Ferie kojarzą się czasem radości i wypoczynku dla dzieci. Ważne jest jednak by młode pokolenie dotarło na miejsce wypoczynku bezpiecznie. Dlatego co roku policja i inne służby zaangażowane są w akcje dokładnej kontroli pojazdów przewożących dzieci. Póki co kontrole objęły województwa kujawsko-pomorskie, małopolskie, lubelskie, świętokrzyskie i wielkopolskie. Należy pamiętać, iż kontrole nie mają na celu restrykcyjnego działania przeciwko kierowcom czy przedsiębiorcom będącym właścicielami busów i autokarów . Celem akcji jest sprawdzenie czy pojazdy są w odpowiednim stanie technicznym, nie stwarzają zagrożenia wobec innych uczestników ruchu oraz pasażerów. Kierowcy owych pojazdów muszą spełniać wszelki normy, posiadać odpowiednie certyfikaty, kwalifikacje oraz być wypoczęci i trzeźwi. Właściciel pojazdów wiedzą, iż ich autokary muszą być sprawne technicznie, w szczególności w przypadkach przewożenia młodzieży i dzieci. Rodzice, którzy wysyłają swoje dzieci na wypoczynek musza być pewnie, że są bezpieczne i wrócą w wycieczki cało i zdrowo.
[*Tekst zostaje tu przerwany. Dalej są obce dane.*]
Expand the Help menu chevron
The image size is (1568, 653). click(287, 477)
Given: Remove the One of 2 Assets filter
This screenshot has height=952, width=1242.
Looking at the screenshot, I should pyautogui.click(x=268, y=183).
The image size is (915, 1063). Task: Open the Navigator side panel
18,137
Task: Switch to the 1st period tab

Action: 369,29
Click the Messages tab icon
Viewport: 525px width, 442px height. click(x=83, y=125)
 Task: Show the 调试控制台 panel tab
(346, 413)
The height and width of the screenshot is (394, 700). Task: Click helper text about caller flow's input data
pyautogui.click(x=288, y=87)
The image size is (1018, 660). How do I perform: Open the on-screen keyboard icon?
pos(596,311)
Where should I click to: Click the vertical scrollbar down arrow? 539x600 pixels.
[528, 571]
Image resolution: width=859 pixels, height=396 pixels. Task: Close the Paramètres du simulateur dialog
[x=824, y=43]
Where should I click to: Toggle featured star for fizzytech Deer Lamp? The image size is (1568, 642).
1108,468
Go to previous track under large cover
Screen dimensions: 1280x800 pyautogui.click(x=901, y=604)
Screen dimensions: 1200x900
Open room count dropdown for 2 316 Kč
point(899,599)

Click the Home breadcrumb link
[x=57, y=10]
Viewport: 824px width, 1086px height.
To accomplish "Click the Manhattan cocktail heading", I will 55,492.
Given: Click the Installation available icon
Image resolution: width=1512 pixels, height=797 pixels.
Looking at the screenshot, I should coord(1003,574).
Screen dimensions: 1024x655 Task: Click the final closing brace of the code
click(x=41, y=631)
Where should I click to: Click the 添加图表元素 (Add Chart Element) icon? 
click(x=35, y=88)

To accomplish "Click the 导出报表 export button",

Policja zapewnia, że kontrole będą trwały do ostatnich dni ferii zimowych.
Autobusy będą kontrolowane również w miejscowościach wypoczynkowych, gdzie będą sprawdzane w głównej mierze ich układy hamulcowe, ogumienie i oświetlenie. W zeszłym roku policja skontrolowała 1300 pojazdów, z czego 21 autokarów było w bardzo złym stanie technicznym, a zatrzymano 53 dowody rejestracyjne. Na szczęście wszyscy kierowcy byli trzeźwi, chociaż nie obyło się bez mandatów. Wydano ich niemalże 300. Policja ostrzega, iż kierowcy mają być wypoczęci oraz przestrzegać dopuszczalnego czasu pracy. Przy długiej trasie mają również mieć zmiennika. Prawo stanowi, iż kierowca dziennie może prowadzić maksymalnie przez 10 godzin dwa razy w tygodniu, w pozostałe dni 9 godzin, a po 4,5 godzinnej jeździć ma być 45 minut przerwy. Takie akcje pokazują tylko, iż są potrzebne ponieważ co roku zdarzają się niemiłe incydenty związane ze złym stanem technicznym części autobusów. Rodzice muszą pamiętać, iż to również w ich interesie jest zadbanie o bezpieczeństwo własnych pociech.